An Evaluation of Standard Statistical Models and LLMs on Time Series Forecasting
Rui Cao, Qiao Wang
TL;DR
This work evaluates the viability of LLMTIME, a Large Language Model–based approach, for time series forecasting and contrasts it with traditional ARIMA baselines. By testing across real-world datasets (Darts and Monash), macroeconomic series, and synthetic noisy almost-periodic signals, it shows that LLMTIME generally underperforms ARIMA, especially for series with trends, seasonality, or multiple frequencies, and its accuracy deteriorates as signal magnitude grows. LLMTIME relies on a digit-wise tokenization and percentile-based normalization with an offset, but its zero-shot forecasting capability is limited, indicating a gap between LLM pretraining gains and time-series priors needed for robust forecasting. The results underscore that traditional methods like ARIMA remain strong baselines for diverse time-series data, while highlighting avenues for future research in integrating LLMs with time-series priors and uncertainty-aware forecasting.
Abstract
This research examines the use of Large Language Models (LLMs) in predicting time series, with a specific focus on the LLMTIME model.

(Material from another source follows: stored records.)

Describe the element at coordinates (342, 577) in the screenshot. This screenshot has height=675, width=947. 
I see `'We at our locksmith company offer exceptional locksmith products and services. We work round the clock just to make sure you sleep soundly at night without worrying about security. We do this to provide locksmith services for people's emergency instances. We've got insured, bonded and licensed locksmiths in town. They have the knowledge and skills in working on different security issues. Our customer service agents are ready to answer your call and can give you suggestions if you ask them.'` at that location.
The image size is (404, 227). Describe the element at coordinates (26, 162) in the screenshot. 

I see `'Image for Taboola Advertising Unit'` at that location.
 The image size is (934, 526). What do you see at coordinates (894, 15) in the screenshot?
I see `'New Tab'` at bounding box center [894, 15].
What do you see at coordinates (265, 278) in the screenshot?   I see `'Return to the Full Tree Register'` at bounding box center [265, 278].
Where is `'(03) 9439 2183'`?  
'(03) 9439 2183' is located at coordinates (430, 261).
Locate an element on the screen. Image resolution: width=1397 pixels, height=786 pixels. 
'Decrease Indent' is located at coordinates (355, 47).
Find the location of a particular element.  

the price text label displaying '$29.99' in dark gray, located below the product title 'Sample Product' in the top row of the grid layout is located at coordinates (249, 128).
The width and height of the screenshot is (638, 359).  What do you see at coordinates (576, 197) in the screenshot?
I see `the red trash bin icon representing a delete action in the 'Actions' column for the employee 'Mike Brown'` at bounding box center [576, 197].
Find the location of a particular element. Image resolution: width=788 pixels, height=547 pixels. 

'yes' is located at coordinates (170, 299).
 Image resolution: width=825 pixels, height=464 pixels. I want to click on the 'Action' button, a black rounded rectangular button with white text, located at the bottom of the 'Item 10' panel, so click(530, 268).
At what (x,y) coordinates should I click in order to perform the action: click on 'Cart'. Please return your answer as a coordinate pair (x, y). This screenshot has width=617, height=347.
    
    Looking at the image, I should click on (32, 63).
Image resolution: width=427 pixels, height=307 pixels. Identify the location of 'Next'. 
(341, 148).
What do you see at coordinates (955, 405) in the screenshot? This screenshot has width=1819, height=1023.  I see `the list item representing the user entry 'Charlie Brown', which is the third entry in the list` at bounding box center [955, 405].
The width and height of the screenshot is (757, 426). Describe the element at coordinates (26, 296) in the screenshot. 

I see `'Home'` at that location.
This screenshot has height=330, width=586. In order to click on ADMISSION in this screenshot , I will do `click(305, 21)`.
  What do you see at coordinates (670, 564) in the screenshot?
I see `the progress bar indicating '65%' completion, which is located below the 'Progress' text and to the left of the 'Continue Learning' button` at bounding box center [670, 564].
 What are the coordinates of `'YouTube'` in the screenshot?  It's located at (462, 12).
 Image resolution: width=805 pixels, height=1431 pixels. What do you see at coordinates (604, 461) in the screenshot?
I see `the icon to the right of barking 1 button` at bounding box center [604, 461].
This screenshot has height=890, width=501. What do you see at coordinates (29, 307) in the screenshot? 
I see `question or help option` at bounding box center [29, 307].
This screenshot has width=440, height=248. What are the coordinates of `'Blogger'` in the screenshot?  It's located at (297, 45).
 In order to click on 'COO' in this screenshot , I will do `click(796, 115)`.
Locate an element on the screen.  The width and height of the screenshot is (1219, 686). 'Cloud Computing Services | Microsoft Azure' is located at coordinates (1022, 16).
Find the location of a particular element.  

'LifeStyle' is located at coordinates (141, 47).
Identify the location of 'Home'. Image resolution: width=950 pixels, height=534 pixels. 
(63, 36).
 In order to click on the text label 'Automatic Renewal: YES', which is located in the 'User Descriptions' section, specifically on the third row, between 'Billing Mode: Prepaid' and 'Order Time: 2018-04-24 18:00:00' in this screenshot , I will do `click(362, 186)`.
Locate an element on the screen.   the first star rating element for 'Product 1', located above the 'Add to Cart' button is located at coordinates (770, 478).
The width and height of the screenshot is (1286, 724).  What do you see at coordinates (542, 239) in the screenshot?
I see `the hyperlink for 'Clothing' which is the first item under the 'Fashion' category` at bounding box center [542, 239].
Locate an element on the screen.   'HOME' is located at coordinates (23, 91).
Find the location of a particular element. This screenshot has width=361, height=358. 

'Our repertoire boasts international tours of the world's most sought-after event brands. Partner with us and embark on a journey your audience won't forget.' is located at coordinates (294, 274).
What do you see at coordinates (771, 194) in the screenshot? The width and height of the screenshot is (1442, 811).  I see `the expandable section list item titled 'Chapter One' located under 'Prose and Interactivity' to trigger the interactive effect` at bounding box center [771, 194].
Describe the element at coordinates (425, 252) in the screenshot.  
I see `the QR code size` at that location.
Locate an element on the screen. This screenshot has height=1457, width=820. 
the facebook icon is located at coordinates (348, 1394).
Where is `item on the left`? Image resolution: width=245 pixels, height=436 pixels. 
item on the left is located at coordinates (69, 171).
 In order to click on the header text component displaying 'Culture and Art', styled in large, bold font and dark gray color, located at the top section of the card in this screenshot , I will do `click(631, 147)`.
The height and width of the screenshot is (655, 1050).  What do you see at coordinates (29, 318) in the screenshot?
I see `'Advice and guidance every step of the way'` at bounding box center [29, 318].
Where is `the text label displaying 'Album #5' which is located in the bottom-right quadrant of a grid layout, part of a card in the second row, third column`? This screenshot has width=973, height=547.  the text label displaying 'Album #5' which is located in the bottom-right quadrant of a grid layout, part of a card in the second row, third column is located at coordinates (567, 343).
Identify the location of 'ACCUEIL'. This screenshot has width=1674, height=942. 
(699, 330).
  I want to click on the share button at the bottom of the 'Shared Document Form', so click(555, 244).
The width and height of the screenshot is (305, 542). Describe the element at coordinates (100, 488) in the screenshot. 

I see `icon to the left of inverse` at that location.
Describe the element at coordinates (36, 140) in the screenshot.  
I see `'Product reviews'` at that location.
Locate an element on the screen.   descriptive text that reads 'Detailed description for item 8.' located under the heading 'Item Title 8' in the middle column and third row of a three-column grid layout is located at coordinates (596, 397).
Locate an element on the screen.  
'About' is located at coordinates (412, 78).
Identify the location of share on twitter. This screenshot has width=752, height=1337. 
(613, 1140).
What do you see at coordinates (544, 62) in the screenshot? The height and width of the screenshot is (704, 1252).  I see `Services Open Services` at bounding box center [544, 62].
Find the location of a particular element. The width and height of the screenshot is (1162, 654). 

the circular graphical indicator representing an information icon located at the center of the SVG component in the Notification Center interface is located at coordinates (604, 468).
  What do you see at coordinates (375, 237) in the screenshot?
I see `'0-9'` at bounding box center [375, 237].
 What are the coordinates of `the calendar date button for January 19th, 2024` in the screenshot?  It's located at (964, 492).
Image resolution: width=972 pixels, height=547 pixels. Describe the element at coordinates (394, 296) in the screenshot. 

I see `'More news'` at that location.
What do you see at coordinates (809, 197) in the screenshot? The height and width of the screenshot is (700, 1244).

Despite the established effectiveness of LLMs in tasks such as text generation, language translation, and sentiment analysis, this study highlights the key challenges that large language models encounter in the context of time series prediction. We assess the performance of LLMTIME across multiple datasets and introduce classical almost periodic functions as time series to gauge its effectiveness. The empirical results indicate that while large language models can perform well in zero-shot forecasting for certain datasets, their predictive accuracy diminishes notably when confronted with diverse time series data and traditional signals. The primary finding of this study is that the predictive capacity of LLMTIME, similar to other LLMs, significantly deteriorates when dealing with time series data that contain both periodic and trend components, as well as when the signal comprises complex frequency components.